Formation of ReS2/ReO3 semiconductor-metal heterostructure boosts electrocatalytic performance of pristine ReS2 nanoparticles in hydrogen evolution reaction

Abstract

Electrocatalytic hydrogen evolution reaction (HER) over transition metal dichalcogenides (TMDs) has recently attracted considerable attention as one of the most promising pathways for hydrogen generation. Specifically, rhenium disulfide (ReS2) has been demonstrated as a particularly active and efficient HER electrocatalyst, which was subsequently linked to its unique, layer-independent electronic and phonon structure. Therefore, there is an immediate quest to develop an efficient and cost-effective synthesis procedure of ReS2. Here, we designed a novel and facile manufacturing of ReS2 nanoparticles (NPs) by wet chemical synthesis combined with an annealing procedure.
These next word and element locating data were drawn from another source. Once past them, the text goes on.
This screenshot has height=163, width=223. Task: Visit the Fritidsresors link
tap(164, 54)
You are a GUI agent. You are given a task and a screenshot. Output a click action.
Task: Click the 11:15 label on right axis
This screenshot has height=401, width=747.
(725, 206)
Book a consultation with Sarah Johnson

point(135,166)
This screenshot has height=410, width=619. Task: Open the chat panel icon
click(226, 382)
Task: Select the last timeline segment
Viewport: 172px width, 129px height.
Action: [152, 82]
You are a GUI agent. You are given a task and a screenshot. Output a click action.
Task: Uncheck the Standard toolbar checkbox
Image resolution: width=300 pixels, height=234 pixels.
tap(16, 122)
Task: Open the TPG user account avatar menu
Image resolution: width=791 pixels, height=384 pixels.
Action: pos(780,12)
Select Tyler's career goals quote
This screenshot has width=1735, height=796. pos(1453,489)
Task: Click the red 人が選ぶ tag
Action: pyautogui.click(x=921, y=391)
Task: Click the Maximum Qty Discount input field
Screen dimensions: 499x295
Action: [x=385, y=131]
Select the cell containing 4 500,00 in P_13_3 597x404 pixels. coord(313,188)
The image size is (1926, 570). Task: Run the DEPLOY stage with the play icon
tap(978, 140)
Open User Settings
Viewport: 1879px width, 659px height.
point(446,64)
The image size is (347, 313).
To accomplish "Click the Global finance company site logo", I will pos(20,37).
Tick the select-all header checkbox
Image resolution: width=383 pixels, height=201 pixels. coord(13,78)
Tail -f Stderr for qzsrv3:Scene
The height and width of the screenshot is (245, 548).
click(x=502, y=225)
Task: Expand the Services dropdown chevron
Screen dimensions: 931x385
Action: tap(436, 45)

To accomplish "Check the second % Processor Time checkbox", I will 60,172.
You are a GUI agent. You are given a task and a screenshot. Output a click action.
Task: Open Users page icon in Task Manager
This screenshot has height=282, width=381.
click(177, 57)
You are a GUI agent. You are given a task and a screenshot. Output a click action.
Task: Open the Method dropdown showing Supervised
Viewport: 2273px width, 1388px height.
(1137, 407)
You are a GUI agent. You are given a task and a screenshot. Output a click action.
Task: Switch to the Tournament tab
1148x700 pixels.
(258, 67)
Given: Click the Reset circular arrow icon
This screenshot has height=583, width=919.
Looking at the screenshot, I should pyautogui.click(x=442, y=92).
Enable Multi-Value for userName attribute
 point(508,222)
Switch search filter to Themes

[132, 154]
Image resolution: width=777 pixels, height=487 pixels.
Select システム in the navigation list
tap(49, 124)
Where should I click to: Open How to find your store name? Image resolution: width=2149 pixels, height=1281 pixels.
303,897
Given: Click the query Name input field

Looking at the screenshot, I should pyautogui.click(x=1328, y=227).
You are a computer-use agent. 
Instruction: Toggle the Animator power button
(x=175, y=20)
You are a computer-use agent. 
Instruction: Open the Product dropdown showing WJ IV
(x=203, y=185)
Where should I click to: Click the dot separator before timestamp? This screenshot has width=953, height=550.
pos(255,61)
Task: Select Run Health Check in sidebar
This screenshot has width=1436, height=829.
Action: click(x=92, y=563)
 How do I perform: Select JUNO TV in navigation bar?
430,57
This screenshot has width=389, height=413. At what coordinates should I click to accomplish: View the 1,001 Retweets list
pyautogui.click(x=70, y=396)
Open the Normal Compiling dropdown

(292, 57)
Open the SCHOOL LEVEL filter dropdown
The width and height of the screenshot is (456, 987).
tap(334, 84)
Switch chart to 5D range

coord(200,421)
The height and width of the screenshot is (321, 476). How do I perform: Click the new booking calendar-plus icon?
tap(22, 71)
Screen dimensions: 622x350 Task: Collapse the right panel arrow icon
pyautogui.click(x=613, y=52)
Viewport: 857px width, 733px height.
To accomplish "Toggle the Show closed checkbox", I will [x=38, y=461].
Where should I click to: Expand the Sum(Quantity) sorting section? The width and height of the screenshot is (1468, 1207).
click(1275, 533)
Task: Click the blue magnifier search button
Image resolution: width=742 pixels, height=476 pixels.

The crystallinity of NPs and phase composition can be tuned by careful selection of the process parameters. We found that our synthesized NPs are superior when it comes to electrocatalytic hydrogen generation with respect to commercially available ReS2. This observation can be explained by the formation of ReS2/ReO3 nanocomposite, where a tiny fraction of metallic ReO3 decorates ReS2 NPs. We applied the density functional theory (DFT) calculations to provide insight into the electronic structure of ReS2/ReO3 and to clarify the beneficial impact of ReO3 on the electrocatalytic performance of ReS2 NPs. Our results have important implications for optimizing the electrocatalytic HER performance of ReS2 NPs and provide a facile strategy for their efficient synthesis.